▸ **ZADANIE DO WYKONANIA**
Sformatuj jako tabelę Markdown rekordy od wiersza zawierającego "The image size is (1536, 604)." aż po wiersz zawierający "Action: (596, 192)", oba włącznie, z kolumnami „Nr” (kolejny numer) i „Wiersz” (jego treść). Puste wiersze pomiń.

[Rekordy]
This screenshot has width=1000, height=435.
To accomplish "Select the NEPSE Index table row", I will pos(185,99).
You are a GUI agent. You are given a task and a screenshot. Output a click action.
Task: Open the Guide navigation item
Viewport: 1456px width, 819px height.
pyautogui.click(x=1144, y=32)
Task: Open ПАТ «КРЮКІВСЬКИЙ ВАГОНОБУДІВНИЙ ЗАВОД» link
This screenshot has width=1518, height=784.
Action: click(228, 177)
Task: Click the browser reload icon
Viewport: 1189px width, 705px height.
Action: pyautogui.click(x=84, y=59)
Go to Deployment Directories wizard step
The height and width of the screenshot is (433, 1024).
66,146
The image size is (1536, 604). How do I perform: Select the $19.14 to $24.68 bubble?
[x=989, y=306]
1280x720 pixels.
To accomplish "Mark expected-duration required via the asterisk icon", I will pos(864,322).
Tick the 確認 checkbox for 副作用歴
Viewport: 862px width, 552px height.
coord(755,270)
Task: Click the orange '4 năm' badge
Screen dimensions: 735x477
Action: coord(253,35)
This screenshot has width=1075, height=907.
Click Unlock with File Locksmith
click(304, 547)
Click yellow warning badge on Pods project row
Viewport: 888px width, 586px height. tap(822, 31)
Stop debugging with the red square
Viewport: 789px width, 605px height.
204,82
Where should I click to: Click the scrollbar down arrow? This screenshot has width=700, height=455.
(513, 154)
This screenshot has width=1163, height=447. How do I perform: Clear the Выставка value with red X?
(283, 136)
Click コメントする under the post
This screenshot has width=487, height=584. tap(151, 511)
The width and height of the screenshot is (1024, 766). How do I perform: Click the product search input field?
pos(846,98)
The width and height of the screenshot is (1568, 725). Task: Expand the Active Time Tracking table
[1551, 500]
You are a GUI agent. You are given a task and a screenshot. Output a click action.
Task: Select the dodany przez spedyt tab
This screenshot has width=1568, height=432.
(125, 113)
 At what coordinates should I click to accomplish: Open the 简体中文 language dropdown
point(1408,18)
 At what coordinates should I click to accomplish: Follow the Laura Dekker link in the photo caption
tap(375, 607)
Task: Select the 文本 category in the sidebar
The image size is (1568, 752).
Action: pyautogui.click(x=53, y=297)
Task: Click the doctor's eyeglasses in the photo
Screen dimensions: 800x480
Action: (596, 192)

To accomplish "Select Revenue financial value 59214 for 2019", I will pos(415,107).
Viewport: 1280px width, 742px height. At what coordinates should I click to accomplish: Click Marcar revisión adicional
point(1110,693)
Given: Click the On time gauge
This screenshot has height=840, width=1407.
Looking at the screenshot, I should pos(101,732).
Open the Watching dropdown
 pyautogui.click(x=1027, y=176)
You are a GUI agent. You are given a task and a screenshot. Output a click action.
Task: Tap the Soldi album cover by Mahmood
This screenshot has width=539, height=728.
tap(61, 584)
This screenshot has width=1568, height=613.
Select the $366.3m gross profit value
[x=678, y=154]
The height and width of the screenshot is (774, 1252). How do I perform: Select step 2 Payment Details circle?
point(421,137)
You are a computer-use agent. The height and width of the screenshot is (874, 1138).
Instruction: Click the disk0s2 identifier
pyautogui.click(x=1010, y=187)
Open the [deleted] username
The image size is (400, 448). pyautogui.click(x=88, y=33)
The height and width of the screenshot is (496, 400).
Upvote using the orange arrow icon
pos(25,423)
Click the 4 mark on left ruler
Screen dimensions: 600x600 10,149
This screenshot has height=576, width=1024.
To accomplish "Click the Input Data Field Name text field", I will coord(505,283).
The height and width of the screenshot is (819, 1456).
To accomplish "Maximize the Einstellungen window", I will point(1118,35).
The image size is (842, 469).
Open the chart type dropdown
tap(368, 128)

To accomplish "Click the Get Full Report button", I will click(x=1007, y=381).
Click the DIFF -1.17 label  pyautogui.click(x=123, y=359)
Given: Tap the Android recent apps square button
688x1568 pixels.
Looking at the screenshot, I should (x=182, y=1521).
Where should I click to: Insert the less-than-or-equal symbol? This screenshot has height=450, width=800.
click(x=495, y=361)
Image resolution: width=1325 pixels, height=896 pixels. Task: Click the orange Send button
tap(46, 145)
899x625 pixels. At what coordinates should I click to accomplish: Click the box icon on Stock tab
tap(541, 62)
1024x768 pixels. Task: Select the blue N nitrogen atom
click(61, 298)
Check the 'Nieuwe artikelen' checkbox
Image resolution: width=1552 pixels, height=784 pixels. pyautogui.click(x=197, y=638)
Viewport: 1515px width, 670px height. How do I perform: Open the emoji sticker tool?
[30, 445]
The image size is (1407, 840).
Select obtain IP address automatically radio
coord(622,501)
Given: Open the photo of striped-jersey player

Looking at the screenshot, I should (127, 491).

▸ **ODPOWIEDŹ**
| Nr | Wiersz |
|---|---|
| 1 | The image size is (1536, 604). How do I perform: Select the $19.14 to $24.68 bubble? |
| 2 | [x=989, y=306] |
| 3 | 1280x720 pixels. |
| 4 | To accomplish "Mark expected-duration required via the asterisk icon", I will pos(864,322). |
| 5 | Tick the 確認 checkbox for 副作用歴 |
| 6 | Viewport: 862px width, 552px height. |
| 7 | coord(755,270) |
| 8 | Task: Click the orange '4 năm' badge |
| 9 | Screen dimensions: 735x477 |
| 10 | Action: coord(253,35) |
| 11 | This screenshot has width=1075, height=907. |
| 12 | Click Unlock with File Locksmith |
| 13 | click(304, 547) |
| 14 | Click yellow warning badge on Pods project row |
| 15 | Viewport: 888px width, 586px height. tap(822, 31) |
| 16 | Stop debugging with the red square |
| 17 | Viewport: 789px width, 605px height. |
| 18 | 204,82 |
| 19 | Where should I click to: Click the scrollbar down arrow? This screenshot has width=700, height=455. |
| 20 | (513, 154) |
| 21 | This screenshot has width=1163, height=447. How do I perform: Clear the Выставка value with red X? |
| 22 | (283, 136) |
| 23 | Click コメントする under the post |
| 24 | This screenshot has width=487, height=584. tap(151, 511) |
| 25 | The width and height of the screenshot is (1024, 766). How do I perform: Click the product search input field? |
| 26 | pos(846,98) |
| 27 | The width and height of the screenshot is (1568, 725). Task: Expand the Active Time Tracking table |
| 28 | [1551, 500] |
| 29 | You are a GUI agent. You are given a task and a screenshot. Output a click action. |
| 30 | Task: Select the dodany przez spedyt tab |
| 31 | This screenshot has width=1568, height=432. |
| 32 | (125, 113) |
| 33 |  At what coordinates should I click to accomplish: Open the 简体中文 language dropdown |
| 34 | point(1408,18) |
| 35 |  At what coordinates should I click to accomplish: Follow the Laura Dekker link in the photo caption |
| 36 | tap(375, 607) |
| 37 | Task: Select the 文本 category in the sidebar |
| 38 | The image size is (1568, 752). |
| 39 | Action: pyautogui.click(x=53, y=297) |
| 40 | Task: Click the doctor's eyeglasses in the photo |
| 41 | Screen dimensions: 800x480 |
| 42 | Action: (596, 192) |